■ **Task statement**:
Set down, word for word, the line with "1140x444 pixels. At" and the lines after it through the final line of the data below, without pictures.

Screenshot grounding data:
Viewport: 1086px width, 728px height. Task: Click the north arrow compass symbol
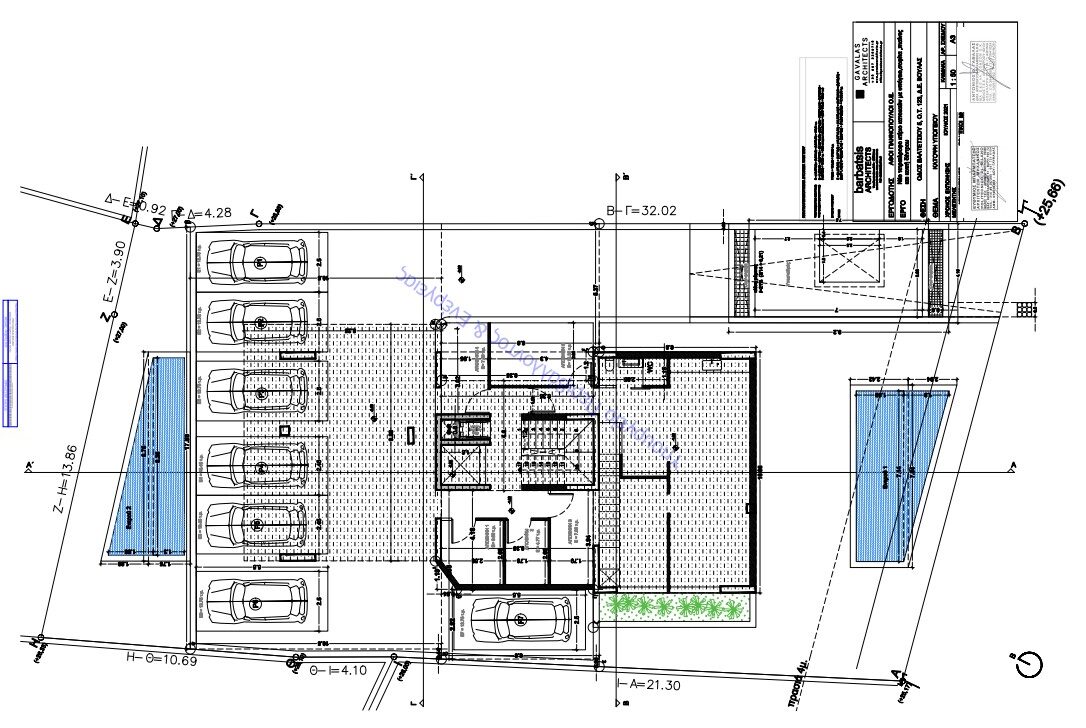point(1030,664)
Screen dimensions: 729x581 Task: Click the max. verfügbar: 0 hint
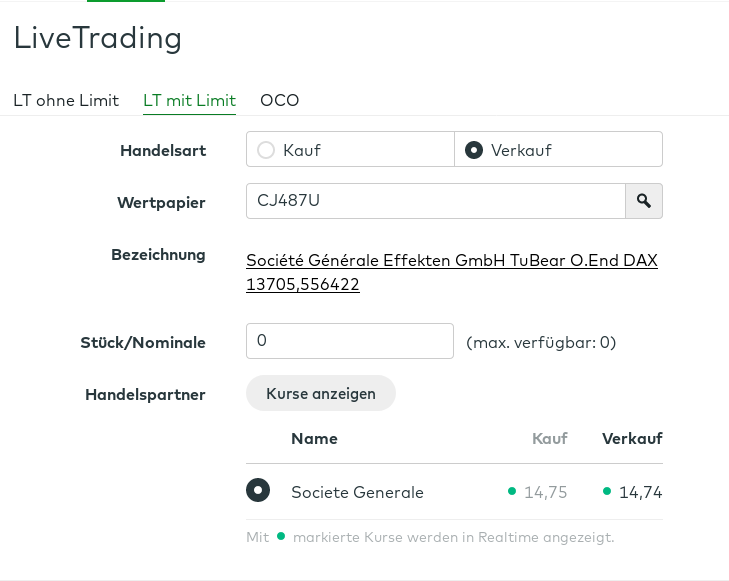click(x=541, y=342)
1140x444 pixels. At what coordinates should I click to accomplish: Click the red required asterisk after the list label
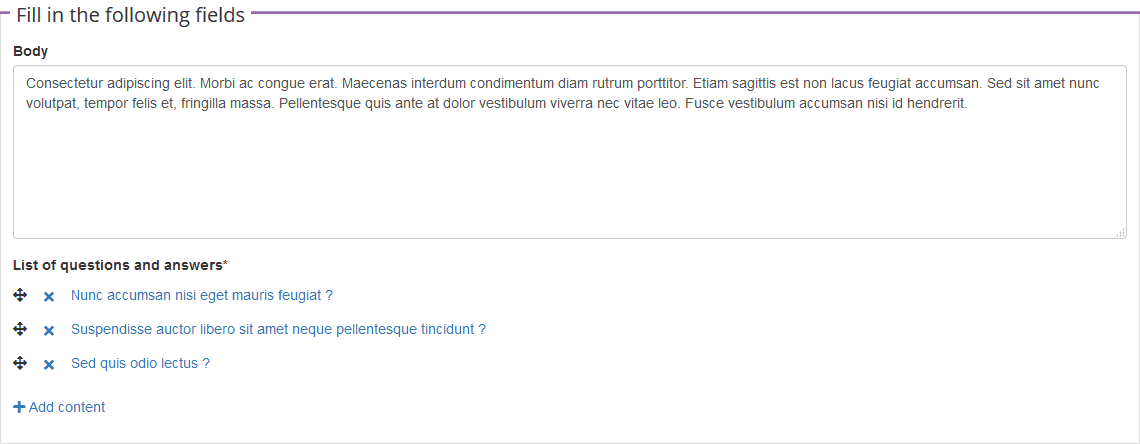point(225,264)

■ **Answer area**:
1140x444 pixels. At what coordinates should I click to accomplish: Click the red required asterisk after the list label
point(225,264)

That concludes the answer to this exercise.